Material to process »
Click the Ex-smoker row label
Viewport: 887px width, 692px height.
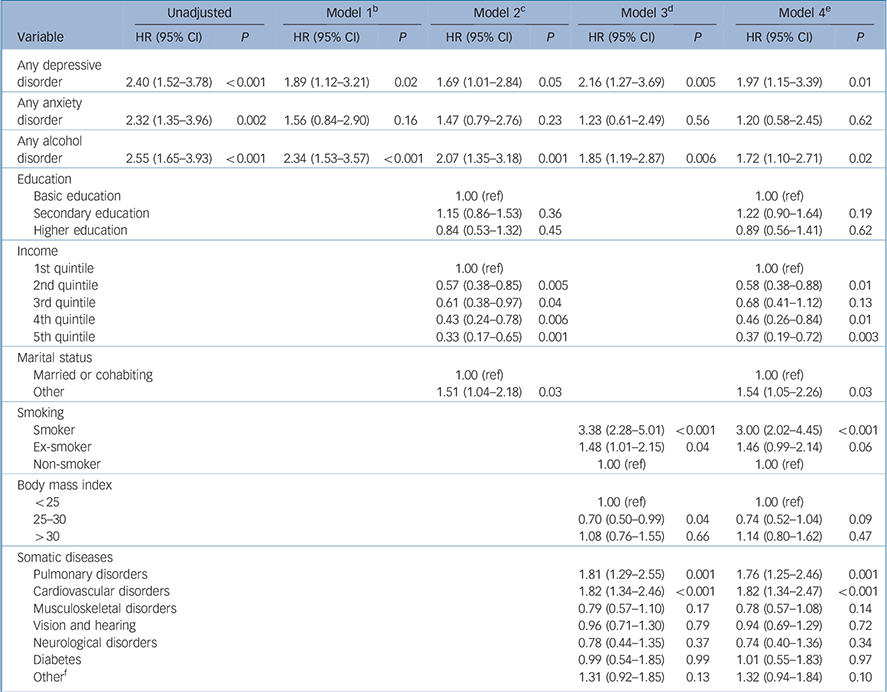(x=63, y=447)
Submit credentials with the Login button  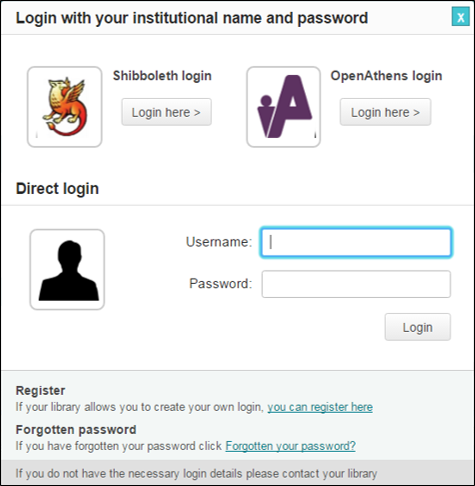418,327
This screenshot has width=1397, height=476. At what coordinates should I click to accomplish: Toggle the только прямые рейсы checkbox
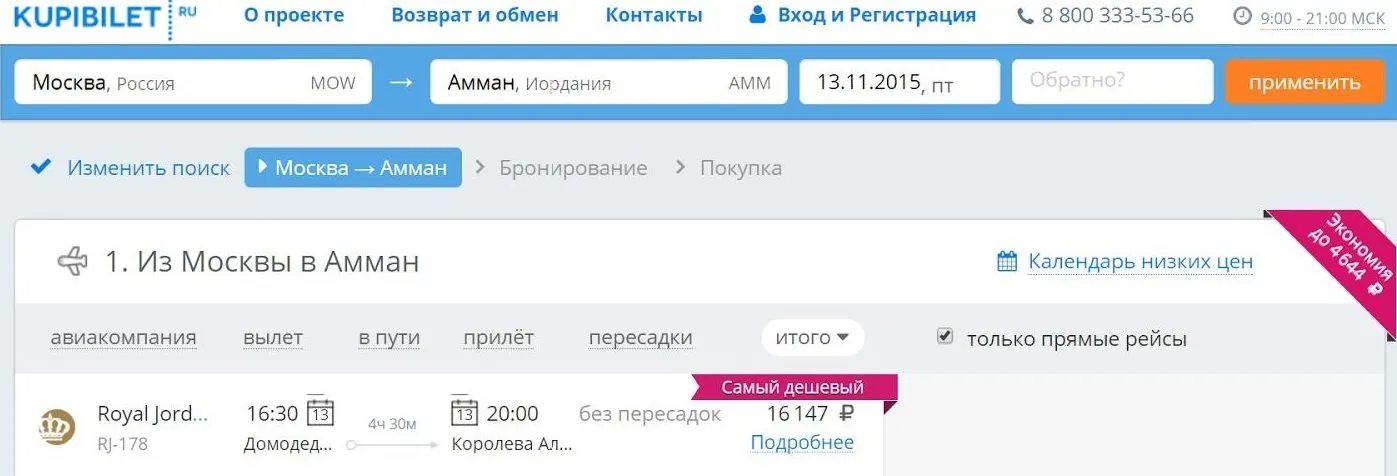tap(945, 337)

Task objective » The result should be a transcript of the lines from the line containing "This screenshot has" through the end of the listing above, exact, inclusive, and without pictures.

Solution to this problem »
This screenshot has width=1397, height=476. At what coordinates should I click to accomplish: Toggle the только прямые рейсы checkbox
tap(945, 337)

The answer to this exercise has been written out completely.